> _WHAT THE TASK ASKS_
Return the data below exactly, but only from the line containing "Инвестиционные объекты (122, 688)" through the line containing "Договора-оферты (519, 1402)", with both of those lines included.

> _EXERCISE DATA_
== Segment start ==
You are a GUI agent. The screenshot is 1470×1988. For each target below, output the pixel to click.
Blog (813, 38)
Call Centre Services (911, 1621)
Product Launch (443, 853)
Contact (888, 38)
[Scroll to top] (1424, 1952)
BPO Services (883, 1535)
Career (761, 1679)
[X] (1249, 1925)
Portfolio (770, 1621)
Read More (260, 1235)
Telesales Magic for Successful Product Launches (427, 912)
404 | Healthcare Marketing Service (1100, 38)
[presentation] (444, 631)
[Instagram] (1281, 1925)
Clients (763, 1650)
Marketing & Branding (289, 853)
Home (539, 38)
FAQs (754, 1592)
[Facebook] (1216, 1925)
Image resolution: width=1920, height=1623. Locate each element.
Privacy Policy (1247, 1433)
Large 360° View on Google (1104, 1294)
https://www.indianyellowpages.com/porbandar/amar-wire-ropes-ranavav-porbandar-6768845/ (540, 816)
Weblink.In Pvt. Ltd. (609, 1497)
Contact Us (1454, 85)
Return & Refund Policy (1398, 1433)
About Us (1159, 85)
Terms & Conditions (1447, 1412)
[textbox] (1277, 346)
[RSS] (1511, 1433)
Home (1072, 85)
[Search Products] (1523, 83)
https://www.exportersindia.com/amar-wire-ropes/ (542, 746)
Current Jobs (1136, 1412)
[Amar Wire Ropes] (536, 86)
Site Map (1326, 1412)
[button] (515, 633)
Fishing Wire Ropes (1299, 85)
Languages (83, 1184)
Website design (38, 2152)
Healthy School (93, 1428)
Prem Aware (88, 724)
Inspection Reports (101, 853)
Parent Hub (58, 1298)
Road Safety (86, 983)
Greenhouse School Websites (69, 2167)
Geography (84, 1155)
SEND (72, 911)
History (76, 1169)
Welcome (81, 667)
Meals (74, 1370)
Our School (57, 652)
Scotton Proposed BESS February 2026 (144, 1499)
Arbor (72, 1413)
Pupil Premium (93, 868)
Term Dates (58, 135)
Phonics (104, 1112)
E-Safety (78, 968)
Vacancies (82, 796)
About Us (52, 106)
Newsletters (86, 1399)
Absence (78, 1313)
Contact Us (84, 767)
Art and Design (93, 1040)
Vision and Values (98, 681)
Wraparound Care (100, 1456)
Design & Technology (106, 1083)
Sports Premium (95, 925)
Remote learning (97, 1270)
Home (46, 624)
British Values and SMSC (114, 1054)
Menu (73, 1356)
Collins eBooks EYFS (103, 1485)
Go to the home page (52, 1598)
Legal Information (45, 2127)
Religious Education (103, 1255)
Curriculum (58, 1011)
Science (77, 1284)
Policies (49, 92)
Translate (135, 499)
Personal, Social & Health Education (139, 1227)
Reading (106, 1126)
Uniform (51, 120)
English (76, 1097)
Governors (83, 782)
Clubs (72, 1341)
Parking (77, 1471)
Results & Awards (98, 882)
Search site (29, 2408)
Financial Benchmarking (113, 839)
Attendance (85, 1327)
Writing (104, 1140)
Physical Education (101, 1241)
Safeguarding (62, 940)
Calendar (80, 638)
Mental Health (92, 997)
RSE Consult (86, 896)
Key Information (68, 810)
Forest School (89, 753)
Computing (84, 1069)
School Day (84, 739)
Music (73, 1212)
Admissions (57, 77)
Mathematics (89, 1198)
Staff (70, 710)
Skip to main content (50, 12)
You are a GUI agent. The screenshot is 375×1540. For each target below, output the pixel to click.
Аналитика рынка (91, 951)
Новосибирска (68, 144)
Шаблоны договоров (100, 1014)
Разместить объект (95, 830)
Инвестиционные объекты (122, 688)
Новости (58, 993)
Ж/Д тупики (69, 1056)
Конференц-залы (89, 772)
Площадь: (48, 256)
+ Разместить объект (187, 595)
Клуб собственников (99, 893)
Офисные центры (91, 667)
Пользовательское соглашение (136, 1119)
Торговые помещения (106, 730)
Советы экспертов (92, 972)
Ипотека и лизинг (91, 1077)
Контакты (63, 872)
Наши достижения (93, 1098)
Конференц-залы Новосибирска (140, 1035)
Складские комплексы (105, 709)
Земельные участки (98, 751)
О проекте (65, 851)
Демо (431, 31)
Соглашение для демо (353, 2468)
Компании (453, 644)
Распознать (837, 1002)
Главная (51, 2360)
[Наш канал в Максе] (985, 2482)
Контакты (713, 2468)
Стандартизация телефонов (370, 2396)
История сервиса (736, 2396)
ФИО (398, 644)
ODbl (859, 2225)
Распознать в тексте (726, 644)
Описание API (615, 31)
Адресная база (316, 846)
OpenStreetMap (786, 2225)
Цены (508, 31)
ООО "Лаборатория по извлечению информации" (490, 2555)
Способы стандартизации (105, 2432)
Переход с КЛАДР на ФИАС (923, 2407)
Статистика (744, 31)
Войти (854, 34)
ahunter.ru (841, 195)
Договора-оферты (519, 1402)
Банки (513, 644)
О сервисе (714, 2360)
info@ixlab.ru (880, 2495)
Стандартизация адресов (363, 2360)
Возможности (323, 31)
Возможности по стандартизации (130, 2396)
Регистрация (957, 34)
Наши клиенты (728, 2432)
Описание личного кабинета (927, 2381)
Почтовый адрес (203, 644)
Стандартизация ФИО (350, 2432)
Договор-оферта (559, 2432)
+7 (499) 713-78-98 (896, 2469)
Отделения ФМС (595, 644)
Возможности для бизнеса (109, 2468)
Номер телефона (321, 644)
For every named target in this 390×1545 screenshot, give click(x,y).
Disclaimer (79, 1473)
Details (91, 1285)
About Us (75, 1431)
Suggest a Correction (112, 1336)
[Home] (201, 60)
== Segment end ==
> _THE ANSWER_
Инвестиционные объекты (122, 688)
Новости (58, 993)
Ж/Д тупики (69, 1056)
Конференц-залы (89, 772)
Площадь: (48, 256)
+ Разместить объект (187, 595)
Клуб собственников (99, 893)
Офисные центры (91, 667)
Пользовательское соглашение (136, 1119)
Торговые помещения (106, 730)
Советы экспертов (92, 972)
Ипотека и лизинг (91, 1077)
Контакты (63, 872)
Наши достижения (93, 1098)
Конференц-залы Новосибирска (140, 1035)
Складские комплексы (105, 709)
Земельные участки (98, 751)
О проекте (65, 851)
Демо (431, 31)
Соглашение для демо (353, 2468)
Компании (453, 644)
Распознать (837, 1002)
Главная (51, 2360)
[Наш канал в Максе] (985, 2482)
Контакты (713, 2468)
Стандартизация телефонов (370, 2396)
История сервиса (736, 2396)
ФИО (398, 644)
ODbl (859, 2225)
Распознать в тексте (726, 644)
Описание API (615, 31)
Адресная база (316, 846)
OpenStreetMap (786, 2225)
Цены (508, 31)
ООО "Лаборатория по извлечению информации" (490, 2555)
Способы стандартизации (105, 2432)
Переход с КЛАДР на ФИАС (923, 2407)
Статистика (744, 31)
Войти (854, 34)
ahunter.ru (841, 195)
Договора-оферты (519, 1402)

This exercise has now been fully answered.